Lubov Nikolayevna Yegorova (Любовь Николаевна Егорова; – 18 August 1972) was a Russian ballerina who danced with the Imperial Ballet and the Ballets Russes.

==Life and career==
Lubov Yegorova was born in St. Petersburg, Russia. She studied ballet at the Imperial Theatre School in St. Petersburg with Ekaterina Vazem, Enrico Cecchetti and Anna Johansson. After graduating in 1898, she started work as a coryphée in the Imperial Ballet at Mariinsky Theatre and became a ballerina in 1914. A role as Myrtha in Giselle brought her to the attention of Sergei Diaghilev who cast her in the role of Princess Florine in The Sleeping Beauty in 1918, where she danced with Vaslav Nijinsky. She also went on to dance other roles with the Ballets Russes.
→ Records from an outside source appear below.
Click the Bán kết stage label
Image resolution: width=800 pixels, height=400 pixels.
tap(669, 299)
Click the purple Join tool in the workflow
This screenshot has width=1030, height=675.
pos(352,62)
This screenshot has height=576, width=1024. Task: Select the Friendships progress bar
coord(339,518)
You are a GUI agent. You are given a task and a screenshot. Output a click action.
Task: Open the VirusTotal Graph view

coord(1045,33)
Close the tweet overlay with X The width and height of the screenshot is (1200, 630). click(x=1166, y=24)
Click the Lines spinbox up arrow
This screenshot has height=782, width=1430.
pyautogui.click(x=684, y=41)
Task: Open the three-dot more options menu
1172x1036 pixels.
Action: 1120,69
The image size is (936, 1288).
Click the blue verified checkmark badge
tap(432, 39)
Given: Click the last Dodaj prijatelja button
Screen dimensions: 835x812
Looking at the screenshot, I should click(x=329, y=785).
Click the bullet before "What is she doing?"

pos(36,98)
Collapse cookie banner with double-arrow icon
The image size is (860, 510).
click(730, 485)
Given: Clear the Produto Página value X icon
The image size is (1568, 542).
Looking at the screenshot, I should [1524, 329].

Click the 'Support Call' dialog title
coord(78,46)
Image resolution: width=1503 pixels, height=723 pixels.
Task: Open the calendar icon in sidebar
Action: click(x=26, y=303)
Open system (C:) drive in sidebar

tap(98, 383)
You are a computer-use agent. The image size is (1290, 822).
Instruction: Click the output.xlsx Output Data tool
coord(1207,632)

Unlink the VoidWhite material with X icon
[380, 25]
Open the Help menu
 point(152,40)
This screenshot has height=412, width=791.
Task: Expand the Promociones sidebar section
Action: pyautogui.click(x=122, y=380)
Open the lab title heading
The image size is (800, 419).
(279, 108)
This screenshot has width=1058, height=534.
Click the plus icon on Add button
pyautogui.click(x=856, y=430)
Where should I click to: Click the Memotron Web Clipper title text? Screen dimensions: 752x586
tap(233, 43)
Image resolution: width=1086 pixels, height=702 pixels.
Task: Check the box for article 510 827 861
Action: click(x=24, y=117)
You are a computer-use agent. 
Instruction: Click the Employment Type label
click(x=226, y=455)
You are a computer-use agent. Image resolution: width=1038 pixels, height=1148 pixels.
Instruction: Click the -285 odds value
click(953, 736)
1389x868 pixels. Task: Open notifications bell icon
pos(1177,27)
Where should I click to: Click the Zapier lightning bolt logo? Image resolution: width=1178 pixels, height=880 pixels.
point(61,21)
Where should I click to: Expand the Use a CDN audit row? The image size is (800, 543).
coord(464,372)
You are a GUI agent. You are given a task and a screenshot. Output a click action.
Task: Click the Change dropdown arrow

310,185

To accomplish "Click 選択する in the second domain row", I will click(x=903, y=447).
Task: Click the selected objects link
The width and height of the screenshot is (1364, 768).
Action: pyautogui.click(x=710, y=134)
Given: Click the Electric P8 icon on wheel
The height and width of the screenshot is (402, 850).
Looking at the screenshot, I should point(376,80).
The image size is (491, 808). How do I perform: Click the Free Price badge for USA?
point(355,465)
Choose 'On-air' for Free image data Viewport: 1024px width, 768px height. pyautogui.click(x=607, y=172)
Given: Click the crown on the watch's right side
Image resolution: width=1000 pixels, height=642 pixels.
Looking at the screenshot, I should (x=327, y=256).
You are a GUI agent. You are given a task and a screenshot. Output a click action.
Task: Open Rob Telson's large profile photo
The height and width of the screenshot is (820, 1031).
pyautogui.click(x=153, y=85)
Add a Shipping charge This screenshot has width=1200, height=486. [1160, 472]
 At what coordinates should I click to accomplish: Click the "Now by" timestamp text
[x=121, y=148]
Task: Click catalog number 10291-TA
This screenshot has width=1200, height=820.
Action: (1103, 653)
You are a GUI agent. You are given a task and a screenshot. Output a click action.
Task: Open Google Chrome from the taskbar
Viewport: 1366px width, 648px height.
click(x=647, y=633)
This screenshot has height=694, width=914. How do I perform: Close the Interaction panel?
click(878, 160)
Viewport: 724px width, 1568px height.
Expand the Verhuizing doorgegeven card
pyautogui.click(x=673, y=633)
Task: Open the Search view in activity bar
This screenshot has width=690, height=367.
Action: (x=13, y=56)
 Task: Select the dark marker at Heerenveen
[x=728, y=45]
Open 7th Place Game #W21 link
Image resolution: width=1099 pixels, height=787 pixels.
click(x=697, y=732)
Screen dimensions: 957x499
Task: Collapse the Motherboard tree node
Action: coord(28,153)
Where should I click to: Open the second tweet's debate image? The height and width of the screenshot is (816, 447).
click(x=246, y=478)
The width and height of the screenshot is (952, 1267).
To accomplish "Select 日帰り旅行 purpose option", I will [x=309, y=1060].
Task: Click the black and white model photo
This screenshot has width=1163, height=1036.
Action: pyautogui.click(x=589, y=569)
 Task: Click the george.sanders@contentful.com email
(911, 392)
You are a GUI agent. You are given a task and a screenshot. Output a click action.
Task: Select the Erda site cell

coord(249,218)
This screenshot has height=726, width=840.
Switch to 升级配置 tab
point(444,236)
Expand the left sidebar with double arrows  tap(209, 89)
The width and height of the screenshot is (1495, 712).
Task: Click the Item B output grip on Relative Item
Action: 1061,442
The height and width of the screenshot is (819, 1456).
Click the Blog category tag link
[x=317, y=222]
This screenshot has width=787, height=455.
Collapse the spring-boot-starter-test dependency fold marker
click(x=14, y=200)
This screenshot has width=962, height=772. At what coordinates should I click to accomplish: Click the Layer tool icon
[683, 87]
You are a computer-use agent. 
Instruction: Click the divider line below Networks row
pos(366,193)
Yegorova's farewell performance in 1917 at the Mariinsky Theatre was in Swan Lake. However, she continued to dance, and in 1921 she interpreted the role of Aurora in Diaghilev's Sleeping Beauty production in London. After retiring from the stage, she taught as head of the Ballet Russe school in Paris from 1923 to 1968, and founded the Ballets de la Jeunesse company in 1937. She received the Chevalier de l'Ordre des arts et lettres in 1964. Notable students included Serge Lifar, Anton Dolin, Ethery Pagava, Yvonne Mounsey, Catherine Littlefield, Sonia Gaskell, and Zelda Fitzgerald, who described studying under "Madame" in 1925, in her novel Save Me the Waltz. Another of her students was Lucia Joyce, daughter of the Irish writer James Joyce.

==Personal life==
In November 1917, Yegorova married Prince Nikita Sergeievitch Trubetzkoy (1877–1963), whose father was Director of the Hermitage Museum. Having lost her fortune through mismanagement, she died in a nursing home in Paris in 1972.